In the morning I find my friend drinking coffee at the kitchen table, a bouquet of roses in the center. I kiss the top of her head, and she smiles up at me. There’s a softness to her features, a luminosity to her skin. She seems younger in the gentle morning light, the woman I met when we were twenty-something. I pour a cup of coffee, sniff the roses, and ask, “You had fun?” It’s rhetorical.

“When was the last time you sat up half the night talking and necking and making stupid jokes?” she asks dreamily.

“Too far back to remember.” I take a sip of coffee.

My friend giggles at some private thought, and the sound is so delightful that I giggle, too.

Last year, in a phone conversation, she said wistfully, “I miss passion most of all.” Now she is experiencing not the frantic carnality of young adulthood, nor the comfortable familiarity of middle-aged partners, but the thrilling kisses and hand-holding of a teenage crush.

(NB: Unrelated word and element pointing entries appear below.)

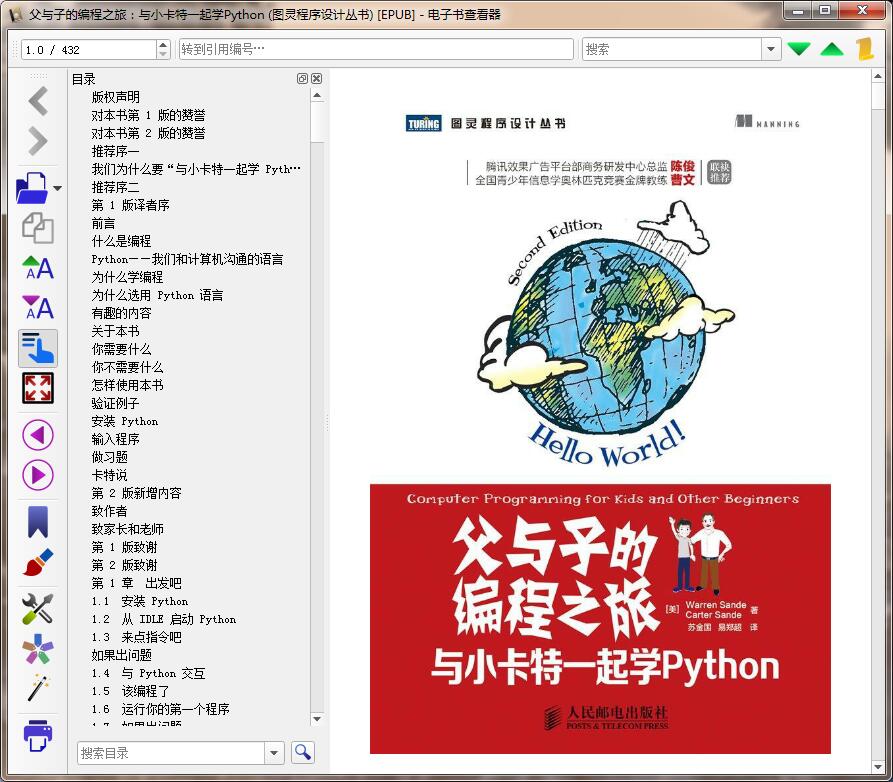The width and height of the screenshot is (893, 782).
Task: Go to the next page
Action: 37,474
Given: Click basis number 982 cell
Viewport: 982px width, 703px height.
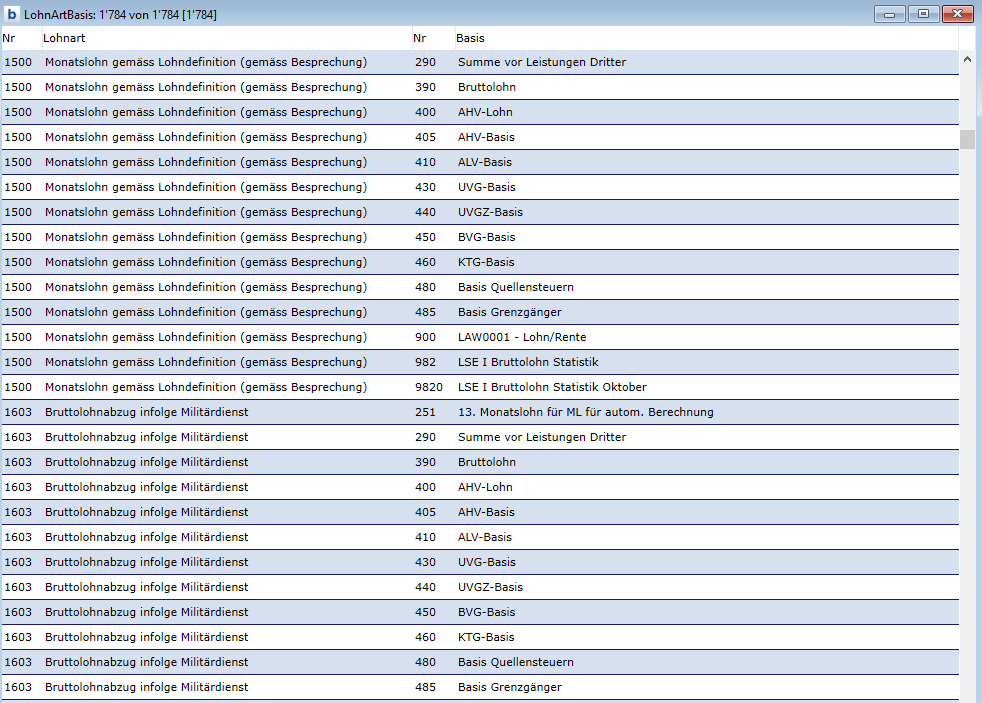Looking at the screenshot, I should tap(425, 362).
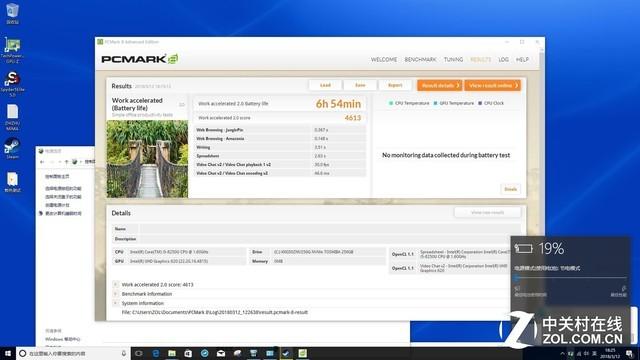Adjust the battery power mode slider
The width and height of the screenshot is (640, 360).
pyautogui.click(x=517, y=278)
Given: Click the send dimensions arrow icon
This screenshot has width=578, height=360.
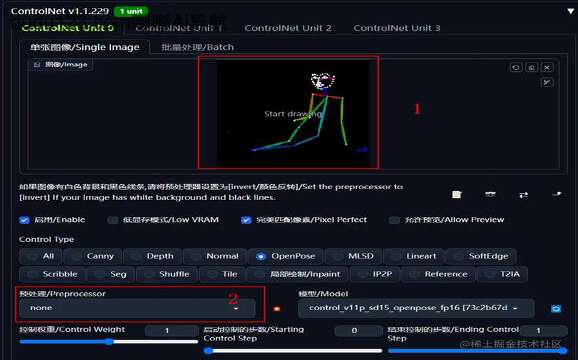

She takes my hand. There’s fear in her eyes, but also something else: a brief staying power that has made time bend in some crazy, forgiving way, like a Möbius strip, a geometric anomaly with no beginning or end. Past, present, and future are melting together. Events of long ago are happening even as we remember them. And her smile is so alive, so radiant that I stop time right here.